What Life is like with a Severe Disability

Have you ever said to yourself I wonder what it would be like to live life with a severe disability? I'm sure you answered yourself I can't imagine. As I'm sitting here writing this I wish I could say the same. I was diagnosed with Dubowitz congenital muscular dystrophy around the age of three. From the time I was born my mother says she knew something was wrong but it wasn't until I was brought home and had to be rushed back to the hospital shortly after, that anybody knew for sure. Throughout my infancy I was prone to stop breathing for no reason at all and was so weak that I had trouble closing my eyelids to sleep. Doctors told my parents not to let me cry if at all possible for fear I wouldn't be able to be resuscitated.

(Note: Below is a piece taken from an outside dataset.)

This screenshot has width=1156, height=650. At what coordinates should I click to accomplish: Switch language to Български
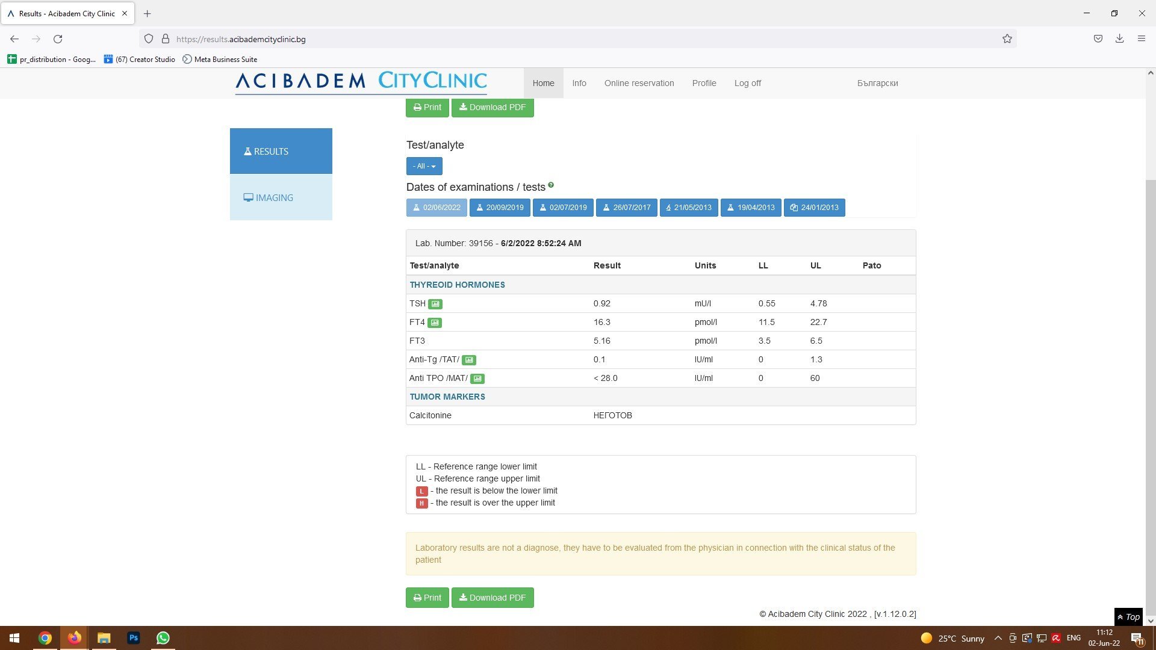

As I got older my health improved to the point where I wouldn't stop breathing for no reason at all and at the stage where children are usually pulling up on stuff and learning to walk I was still learning to sit up by myself. Still even when I could sit up by myself the least little thing could knock me off balance. My lack of balance led to several concussions which ultimately led to minor brain damage. The only side effect were the migraines.

Still with all of the problems I had I never really felt different and I guess I owe a lot to my family and friends for that. Even though I wasn't able to walk I learned to use my legs to push me around and scoot across the floor moving backwards.